**Brief**
Please give every line below again exactly, but not its pictures.

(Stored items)
________________________
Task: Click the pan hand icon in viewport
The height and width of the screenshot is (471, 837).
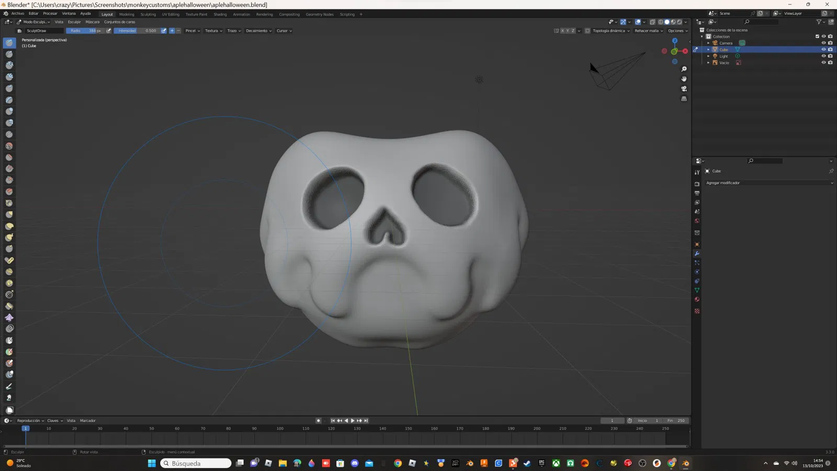Action: pos(684,79)
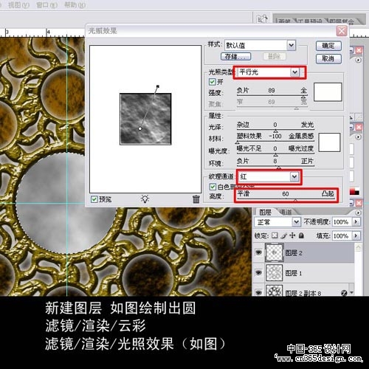Click the layer effects icon on 图层 2 副本 8

point(344,293)
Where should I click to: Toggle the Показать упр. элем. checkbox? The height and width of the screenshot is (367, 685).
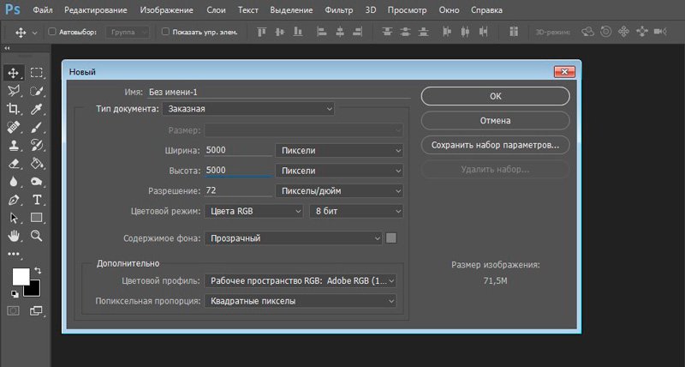164,32
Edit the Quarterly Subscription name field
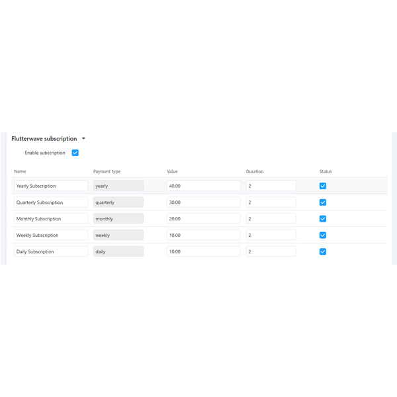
________________________
**Result**
Task: Click the pan hand icon in viewport
The height and width of the screenshot is (471, 837).
Action: pos(684,79)
Click the layer effects icon on 图层 2 副本 8

point(344,293)
Where should I click to: Toggle the Показать упр. элем. checkbox? The height and width of the screenshot is (367, 685).
164,32
Edit the Quarterly Subscription name field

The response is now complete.